Ancient Greek mythological epithet

Apollo Amazonius (Gr. Ἀμαζόνιος) was a cultic epithet of the Greek god Apollo, under which he was worshiped, and had a temple at Pyrrhichus in Laconia. The name was derived either from the belief that the mythological Amazons had penetrated into the Peloponnese region as far as Pyrrhichus, or that they themselves had founded Apollo's temple there.
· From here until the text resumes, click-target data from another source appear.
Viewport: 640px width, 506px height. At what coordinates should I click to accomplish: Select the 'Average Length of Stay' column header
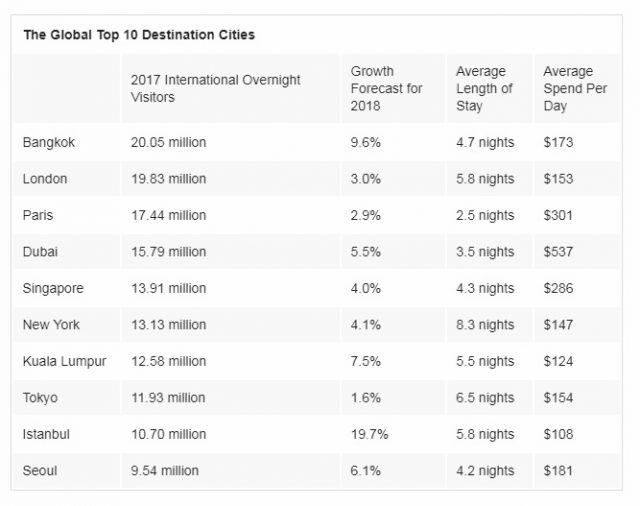484,88
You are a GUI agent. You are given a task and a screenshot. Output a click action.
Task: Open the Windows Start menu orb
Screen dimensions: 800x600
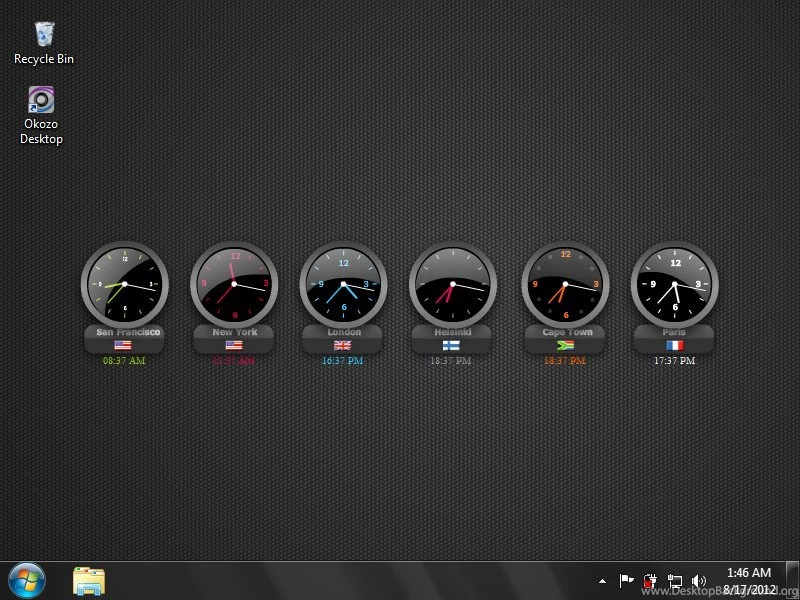[x=27, y=580]
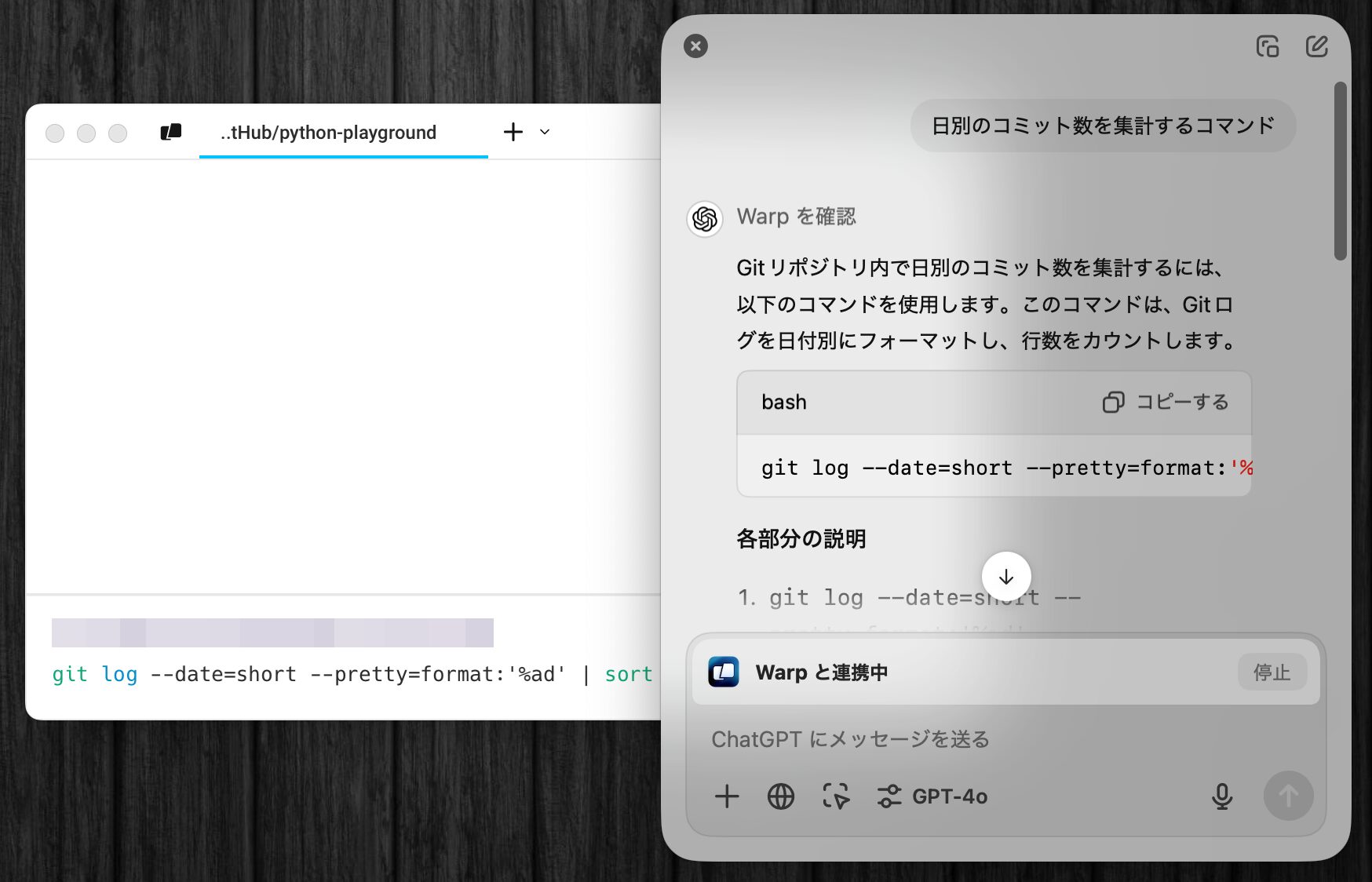Click the copy conversation window icon
Screen dimensions: 1372x882
click(x=1267, y=46)
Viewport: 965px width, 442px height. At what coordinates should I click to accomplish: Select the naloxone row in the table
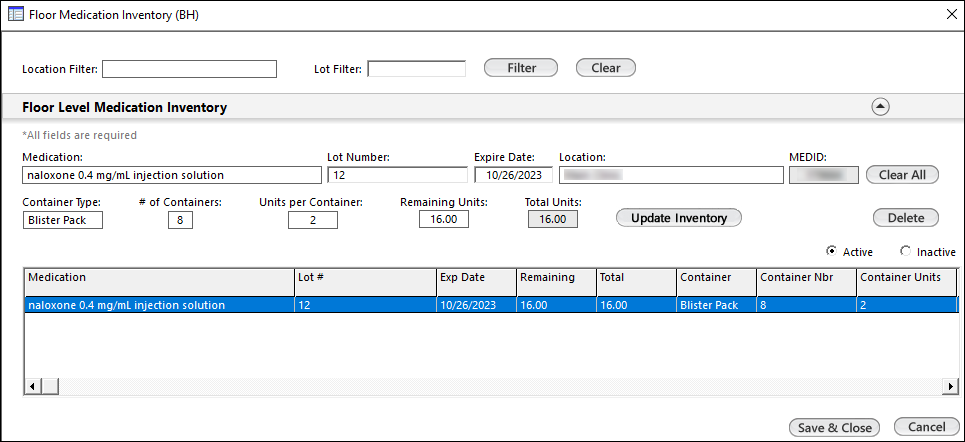tap(160, 305)
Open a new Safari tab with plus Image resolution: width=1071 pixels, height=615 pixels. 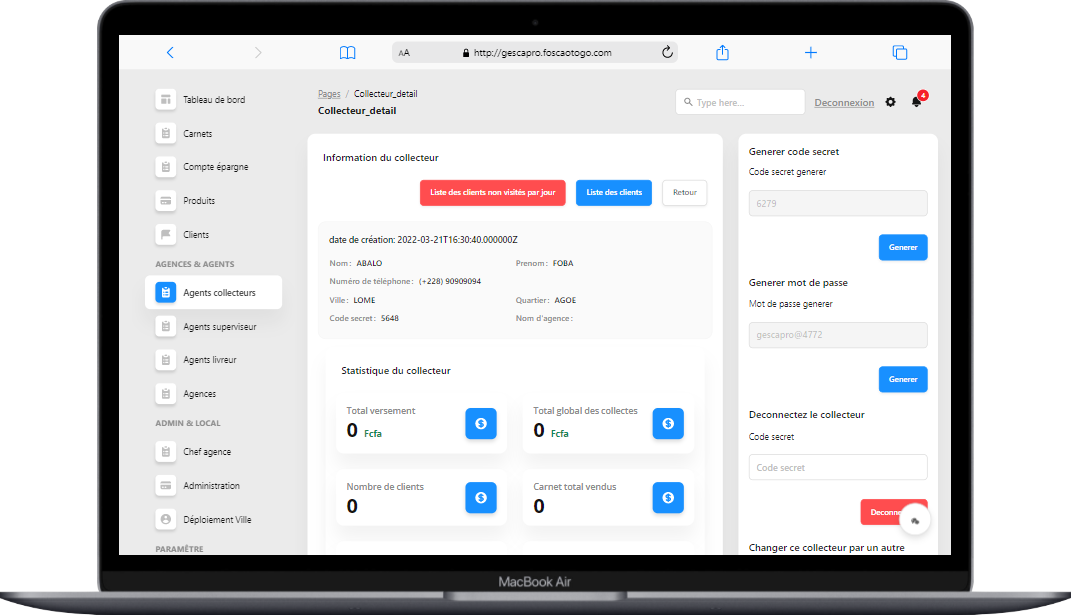point(811,53)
The sole known reference to this etymology, in Pausanias' Description of Greece, is an oddity in the study of the Amazon mythological tradition. It is strange to hear of the Amazons in Laconia, a region in no way associated with the usual tale of their invasion of Attica. Pausanias suggests a large Amazonian army halted there, which is also at odds with the Boeotian mythological tradition which indicates only a few Amazons were separated from the host after their defeat by Theseus. Secondly, this Apollo is mentioned as a companion of the goddess Artemis, which was also unusual, and which has led some scholars to speculate that "Apollo Amazonius" indicates not the traditional Greek Apollo, but a distinctly non-Hellenic deity, possibly that of the more Asiatic peoples of Laconia, Lycia, Phrygia and Crete, prior to Hellenic colonization. The name "Apollo" across different regions of classical antiquity often referred to slightly different entities with varying attributes.